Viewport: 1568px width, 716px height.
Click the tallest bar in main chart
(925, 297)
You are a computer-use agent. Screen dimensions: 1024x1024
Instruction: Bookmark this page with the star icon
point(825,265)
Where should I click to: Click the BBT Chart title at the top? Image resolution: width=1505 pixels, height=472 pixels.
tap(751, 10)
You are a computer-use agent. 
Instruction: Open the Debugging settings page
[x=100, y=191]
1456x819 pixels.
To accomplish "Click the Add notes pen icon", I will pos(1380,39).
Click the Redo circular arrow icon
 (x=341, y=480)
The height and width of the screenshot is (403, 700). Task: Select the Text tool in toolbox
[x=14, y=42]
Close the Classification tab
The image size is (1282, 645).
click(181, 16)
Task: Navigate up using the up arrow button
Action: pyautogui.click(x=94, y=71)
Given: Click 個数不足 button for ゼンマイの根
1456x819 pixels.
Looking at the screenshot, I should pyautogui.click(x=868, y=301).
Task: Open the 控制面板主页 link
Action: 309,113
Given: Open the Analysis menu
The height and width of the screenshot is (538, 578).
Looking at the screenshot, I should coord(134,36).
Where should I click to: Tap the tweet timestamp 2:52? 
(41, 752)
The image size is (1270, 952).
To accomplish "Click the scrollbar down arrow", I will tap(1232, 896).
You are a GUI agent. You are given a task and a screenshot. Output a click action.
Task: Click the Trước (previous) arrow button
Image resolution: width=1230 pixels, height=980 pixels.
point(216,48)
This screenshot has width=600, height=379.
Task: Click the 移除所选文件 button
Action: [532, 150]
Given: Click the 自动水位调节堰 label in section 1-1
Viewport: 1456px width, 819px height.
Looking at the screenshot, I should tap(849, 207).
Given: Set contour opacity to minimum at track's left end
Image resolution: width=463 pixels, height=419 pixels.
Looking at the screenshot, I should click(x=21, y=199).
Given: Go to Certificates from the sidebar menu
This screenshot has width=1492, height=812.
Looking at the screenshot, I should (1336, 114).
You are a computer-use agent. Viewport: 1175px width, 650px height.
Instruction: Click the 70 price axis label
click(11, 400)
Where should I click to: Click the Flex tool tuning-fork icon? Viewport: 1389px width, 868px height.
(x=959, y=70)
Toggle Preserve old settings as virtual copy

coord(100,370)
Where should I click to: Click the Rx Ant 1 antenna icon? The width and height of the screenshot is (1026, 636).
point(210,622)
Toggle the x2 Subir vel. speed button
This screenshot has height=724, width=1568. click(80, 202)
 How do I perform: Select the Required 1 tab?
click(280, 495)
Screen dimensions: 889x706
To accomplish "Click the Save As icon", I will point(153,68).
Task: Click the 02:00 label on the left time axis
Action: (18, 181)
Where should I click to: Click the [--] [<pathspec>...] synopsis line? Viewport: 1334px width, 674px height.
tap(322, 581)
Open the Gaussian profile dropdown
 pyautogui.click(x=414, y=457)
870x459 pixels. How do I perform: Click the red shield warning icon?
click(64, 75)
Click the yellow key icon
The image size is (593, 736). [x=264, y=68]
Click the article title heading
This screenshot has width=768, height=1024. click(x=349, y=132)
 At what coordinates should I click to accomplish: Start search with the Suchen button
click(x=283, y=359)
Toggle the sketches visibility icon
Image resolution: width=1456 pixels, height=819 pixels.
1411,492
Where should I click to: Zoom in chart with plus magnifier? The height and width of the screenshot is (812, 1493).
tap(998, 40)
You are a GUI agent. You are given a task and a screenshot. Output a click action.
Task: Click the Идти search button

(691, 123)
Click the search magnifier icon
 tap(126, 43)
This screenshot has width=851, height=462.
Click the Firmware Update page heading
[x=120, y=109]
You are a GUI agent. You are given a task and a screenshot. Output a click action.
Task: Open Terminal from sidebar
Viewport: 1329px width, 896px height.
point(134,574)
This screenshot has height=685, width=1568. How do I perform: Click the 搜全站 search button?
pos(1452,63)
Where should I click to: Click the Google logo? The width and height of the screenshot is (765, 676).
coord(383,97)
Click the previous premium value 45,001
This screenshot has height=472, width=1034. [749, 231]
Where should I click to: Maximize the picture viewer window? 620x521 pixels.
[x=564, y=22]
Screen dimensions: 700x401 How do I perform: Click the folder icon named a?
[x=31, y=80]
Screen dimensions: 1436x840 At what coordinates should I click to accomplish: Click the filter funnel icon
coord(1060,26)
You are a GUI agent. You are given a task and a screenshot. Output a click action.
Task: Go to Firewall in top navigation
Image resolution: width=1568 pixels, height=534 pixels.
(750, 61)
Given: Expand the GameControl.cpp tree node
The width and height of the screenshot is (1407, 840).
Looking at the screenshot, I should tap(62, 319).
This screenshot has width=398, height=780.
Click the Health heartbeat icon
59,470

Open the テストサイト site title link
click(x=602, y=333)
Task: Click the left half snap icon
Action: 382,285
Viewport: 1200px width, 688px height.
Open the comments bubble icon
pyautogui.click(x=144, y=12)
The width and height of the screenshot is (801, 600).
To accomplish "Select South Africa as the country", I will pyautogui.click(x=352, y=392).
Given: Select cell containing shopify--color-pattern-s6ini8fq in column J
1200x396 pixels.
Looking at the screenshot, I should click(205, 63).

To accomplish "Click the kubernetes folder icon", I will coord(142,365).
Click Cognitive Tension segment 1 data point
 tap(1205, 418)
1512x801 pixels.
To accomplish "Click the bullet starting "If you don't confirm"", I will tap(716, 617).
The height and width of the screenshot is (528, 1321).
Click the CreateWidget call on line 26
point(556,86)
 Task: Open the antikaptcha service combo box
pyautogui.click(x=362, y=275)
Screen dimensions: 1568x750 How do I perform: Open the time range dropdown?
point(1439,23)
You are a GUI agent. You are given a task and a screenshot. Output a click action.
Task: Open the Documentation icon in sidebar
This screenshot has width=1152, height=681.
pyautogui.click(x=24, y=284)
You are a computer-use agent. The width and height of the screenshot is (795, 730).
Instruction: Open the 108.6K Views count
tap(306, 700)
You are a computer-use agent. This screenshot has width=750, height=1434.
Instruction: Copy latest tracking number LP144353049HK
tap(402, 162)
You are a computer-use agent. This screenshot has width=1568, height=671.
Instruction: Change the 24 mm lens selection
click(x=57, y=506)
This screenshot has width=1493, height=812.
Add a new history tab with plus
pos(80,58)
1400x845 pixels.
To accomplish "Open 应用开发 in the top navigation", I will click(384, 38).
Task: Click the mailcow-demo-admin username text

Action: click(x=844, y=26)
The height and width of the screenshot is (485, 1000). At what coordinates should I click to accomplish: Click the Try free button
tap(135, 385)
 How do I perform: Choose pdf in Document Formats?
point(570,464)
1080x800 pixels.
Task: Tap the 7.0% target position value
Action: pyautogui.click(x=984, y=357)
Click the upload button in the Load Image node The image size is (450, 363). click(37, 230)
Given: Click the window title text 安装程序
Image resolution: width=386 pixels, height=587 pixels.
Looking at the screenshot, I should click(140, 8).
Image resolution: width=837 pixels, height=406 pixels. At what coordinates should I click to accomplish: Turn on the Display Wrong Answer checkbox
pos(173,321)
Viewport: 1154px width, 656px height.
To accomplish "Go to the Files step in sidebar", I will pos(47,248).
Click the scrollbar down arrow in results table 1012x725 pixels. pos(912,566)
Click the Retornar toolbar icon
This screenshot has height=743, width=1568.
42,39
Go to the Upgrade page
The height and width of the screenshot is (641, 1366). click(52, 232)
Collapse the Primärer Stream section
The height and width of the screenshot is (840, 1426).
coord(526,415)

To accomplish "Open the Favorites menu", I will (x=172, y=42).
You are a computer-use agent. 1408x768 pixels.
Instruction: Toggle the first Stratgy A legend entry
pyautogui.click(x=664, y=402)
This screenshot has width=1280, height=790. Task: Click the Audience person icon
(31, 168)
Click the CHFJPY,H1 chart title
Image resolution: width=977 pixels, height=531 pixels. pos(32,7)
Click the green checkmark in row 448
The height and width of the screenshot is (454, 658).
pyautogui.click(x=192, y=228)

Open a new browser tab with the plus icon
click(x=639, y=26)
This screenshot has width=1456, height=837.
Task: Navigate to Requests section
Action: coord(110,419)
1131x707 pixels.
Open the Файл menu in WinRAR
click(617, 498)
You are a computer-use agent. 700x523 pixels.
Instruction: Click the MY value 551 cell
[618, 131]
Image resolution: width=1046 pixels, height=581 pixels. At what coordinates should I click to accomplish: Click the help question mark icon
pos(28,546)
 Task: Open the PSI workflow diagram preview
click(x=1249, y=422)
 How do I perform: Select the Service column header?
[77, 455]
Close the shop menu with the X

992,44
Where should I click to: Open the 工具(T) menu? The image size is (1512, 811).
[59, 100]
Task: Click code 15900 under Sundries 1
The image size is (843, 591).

• **Objectif de l'exercice**
Reproduisez sous forme de tableau Markdown les lignes des enregistrements, en commençant par celle qui contient « I will coord(142,365). » et en terminant par celle qui contient « pos(173,321) », lignes vides exclues. Le tableau comporte deux colonnes, « Numéro » pour le rang de chaque ligne et « Ligne de l'enregistrement » pour son texte.

• **Réponse attendue**
| Numéro | Ligne de l'enregistrement |
|---|---|
| 1 | To accomplish "Click the kubernetes folder icon", I will coord(142,365). |
| 2 | Click Cognitive Tension segment 1 data point |
| 3 |  tap(1205, 418) |
| 4 | 1512x801 pixels. |
| 5 | To accomplish "Click the bullet starting "If you don't confirm"", I will tap(716, 617). |
| 6 | The height and width of the screenshot is (528, 1321). |
| 7 | Click the CreateWidget call on line 26 |
| 8 | point(556,86) |
| 9 |  Task: Open the antikaptcha service combo box |
| 10 | pyautogui.click(x=362, y=275) |
| 11 | Screen dimensions: 1568x750 How do I perform: Open the time range dropdown? |
| 12 | point(1439,23) |
| 13 | You are a GUI agent. You are given a task and a screenshot. Output a click action. |
| 14 | Task: Open the Documentation icon in sidebar |
| 15 | This screenshot has width=1152, height=681. |
| 16 | pyautogui.click(x=24, y=284) |
| 17 | You are a computer-use agent. The width and height of the screenshot is (795, 730). |
| 18 | Instruction: Open the 108.6K Views count |
| 19 | tap(306, 700) |
| 20 | You are a computer-use agent. This screenshot has width=750, height=1434. |
| 21 | Instruction: Copy latest tracking number LP144353049HK |
| 22 | tap(402, 162) |
| 23 | You are a computer-use agent. This screenshot has width=1568, height=671. |
| 24 | Instruction: Change the 24 mm lens selection |
| 25 | click(x=57, y=506) |
| 26 | This screenshot has width=1493, height=812. |
| 27 | Add a new history tab with plus |
| 28 | pos(80,58) |
| 29 | 1400x845 pixels. |
| 30 | To accomplish "Open 应用开发 in the top navigation", I will click(384, 38). |
| 31 | Task: Click the mailcow-demo-admin username text |
| 32 | Action: click(x=844, y=26) |
| 33 | The height and width of the screenshot is (485, 1000). At what coordinates should I click to accomplish: Click the Try free button |
| 34 | tap(135, 385) |
| 35 |  How do I perform: Choose pdf in Document Formats? |
| 36 | point(570,464) |
| 37 | 1080x800 pixels. |
| 38 | Task: Tap the 7.0% target position value |
| 39 | Action: pyautogui.click(x=984, y=357) |
| 40 | Click the upload button in the Load Image node The image size is (450, 363). click(37, 230) |
| 41 | Given: Click the window title text 安装程序 |
| 42 | Image resolution: width=386 pixels, height=587 pixels. |
| 43 | Looking at the screenshot, I should click(140, 8). |
| 44 | Image resolution: width=837 pixels, height=406 pixels. At what coordinates should I click to accomplish: Turn on the Display Wrong Answer checkbox |
| 45 | pos(173,321) |